Extract to read >>
Most important players: Internet Service
Providers (ISPs)
Definition: An ISP sells to businesses,
organizations, and end-users connectivity to the global public Internet.
- To sell connectivity to the global public Internet,
each ISP needs to get connectivity to the global public Internet
- ISPs are both clients and providers
- ISPs buy connectivity from upstream ISPs (wholesale),
and sell it to customers (retail or wholesale)
Transit vs. Peering
Transit = business relationship where one ISP provides
(usually sells) connectivity to all destinations on the global Internet.
- Bilateral business & technical arrangement.
- Transit provider carries traffic to 3d parties
or from 3d parties to customer (end point).
- Most transit agreements: transit provider will
carry traffic to/from its other customers AND to/from every destination
on the Internet.
- I.e., transit provider gives clients access
to all network routes in its routing table.
- Defined price for access to entire Internet.
- Usually on a volume basis, measured in Mbps
- From customer perspective: Simple relationship
- Customer pays; transit provider gives access
to entire Internet
- Generally includes Service Level Agreement
(SLA), installation & Network Operations Center (NOC) support
Transit
diagram
Peering = business relationship where 2 ISPs each
give reciprocal access to their own customers
- Bilateral business & technical arrangement
- 2 providers agree to accept traffic from one another
and from one anothers customers (and their customers customers)

Exercise >> Could you repeat the text on ISP transit and peering from "- Defined price" to "their customers customers)", switching "Service Level Agreement" to "Service Level Contract"?

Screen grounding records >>
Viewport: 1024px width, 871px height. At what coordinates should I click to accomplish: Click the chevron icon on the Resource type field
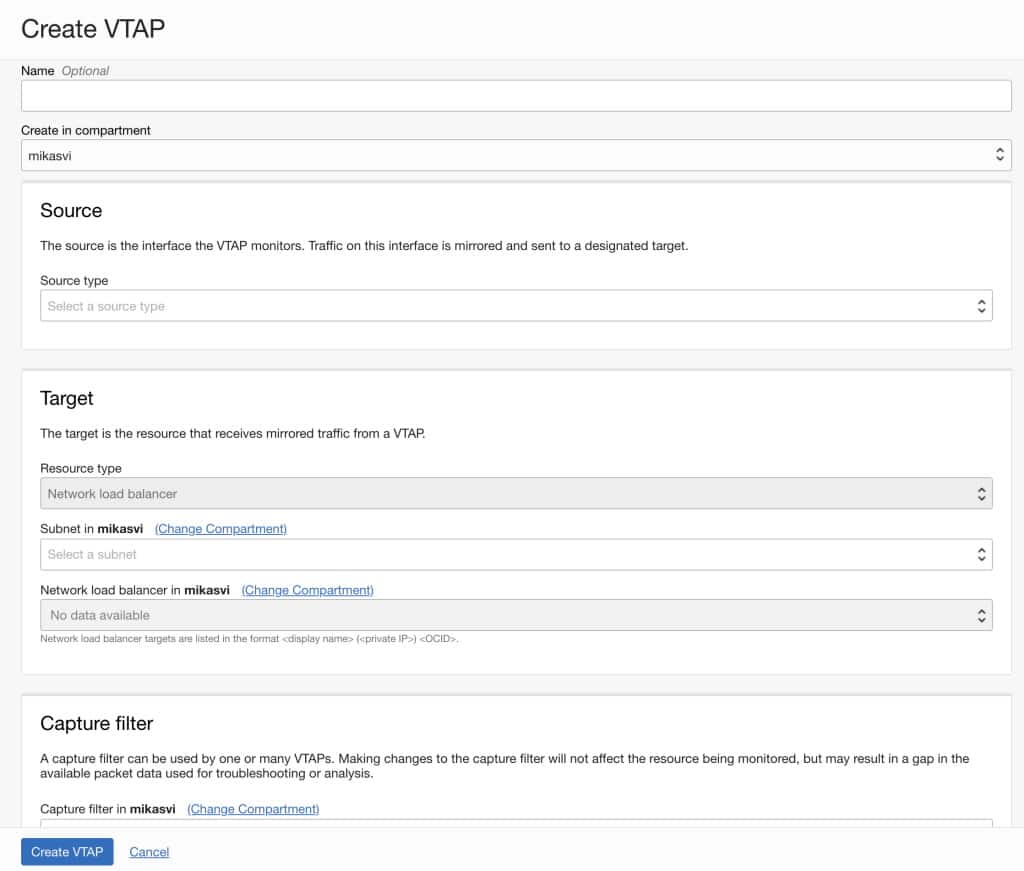point(982,493)
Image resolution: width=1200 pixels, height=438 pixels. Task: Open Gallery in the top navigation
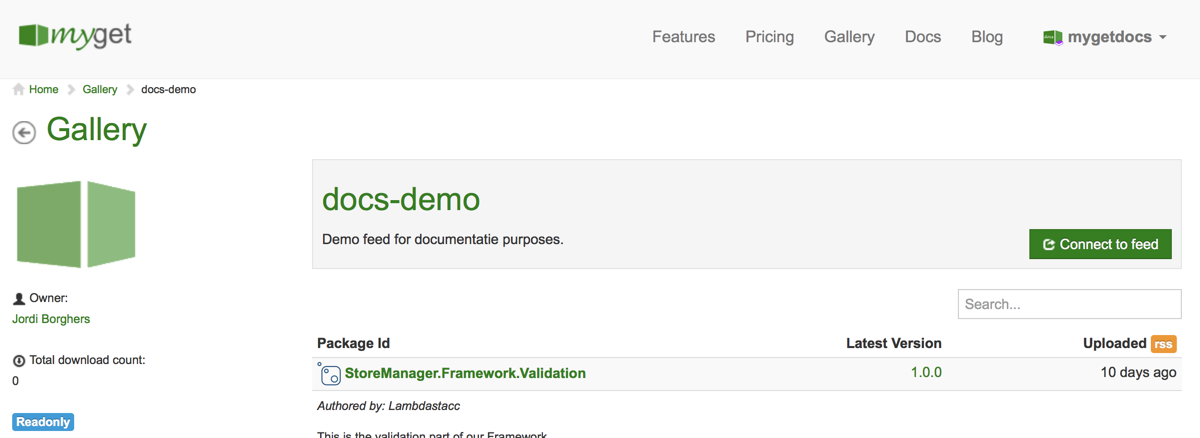(x=849, y=37)
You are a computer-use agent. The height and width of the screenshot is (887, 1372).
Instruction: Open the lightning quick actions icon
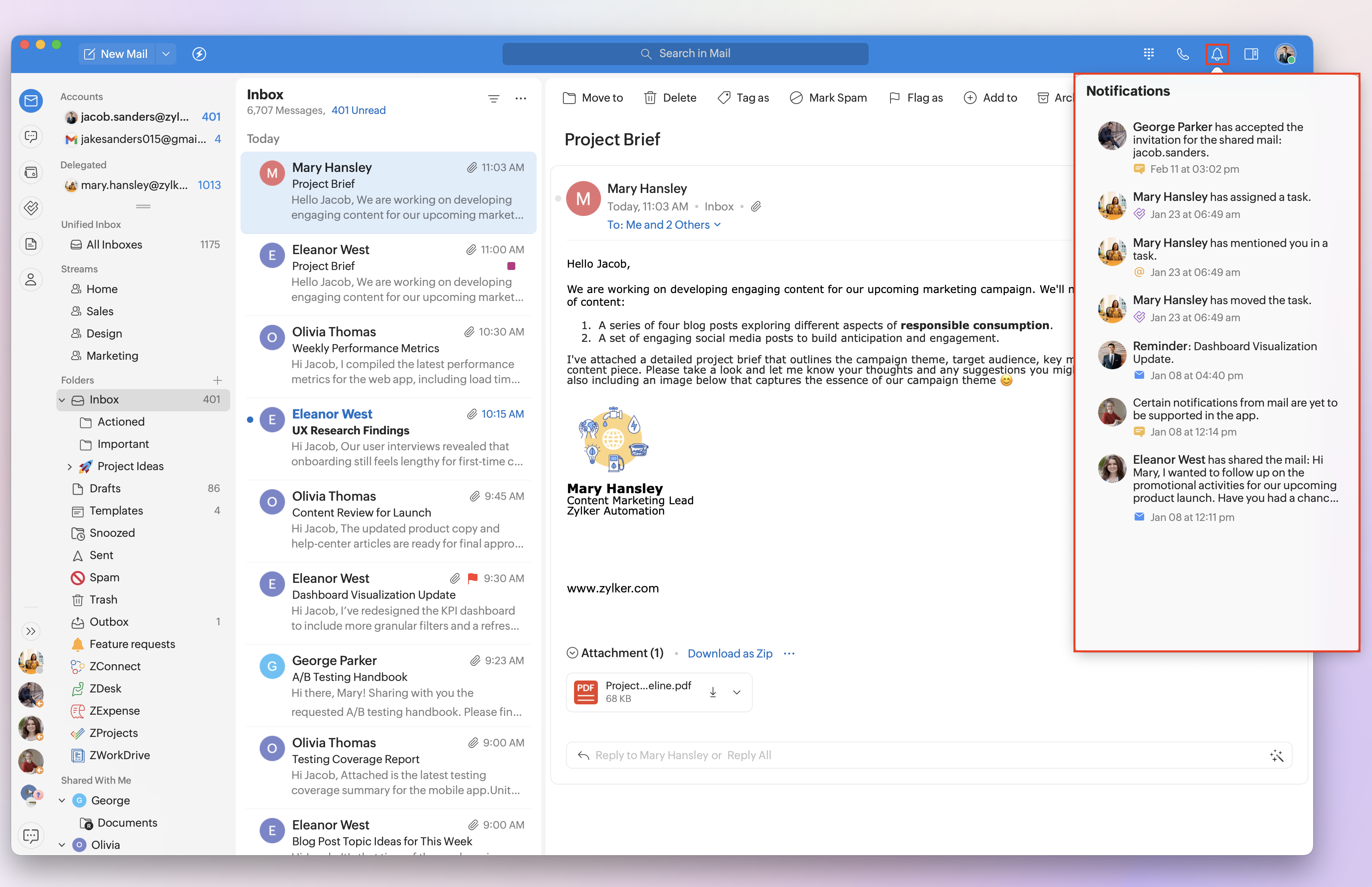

Problem solution >>
- Defined price for access to entire Internet.
- Usually on a volume basis, measured in Mbps
- From customer perspective: Simple relationship
- Customer pays; transit provider gives access
to entire Internet
- Generally includes Service Level Contract
(SLA), installation & Network Operations Center (NOC) support
Transit
diagram
Peering = business relationship where 2 ISPs each
give reciprocal access to their own customers
- Bilateral business & technical arrangement
- 2 providers agree to accept traffic from one another
and from one anothers customers (and their customers customers)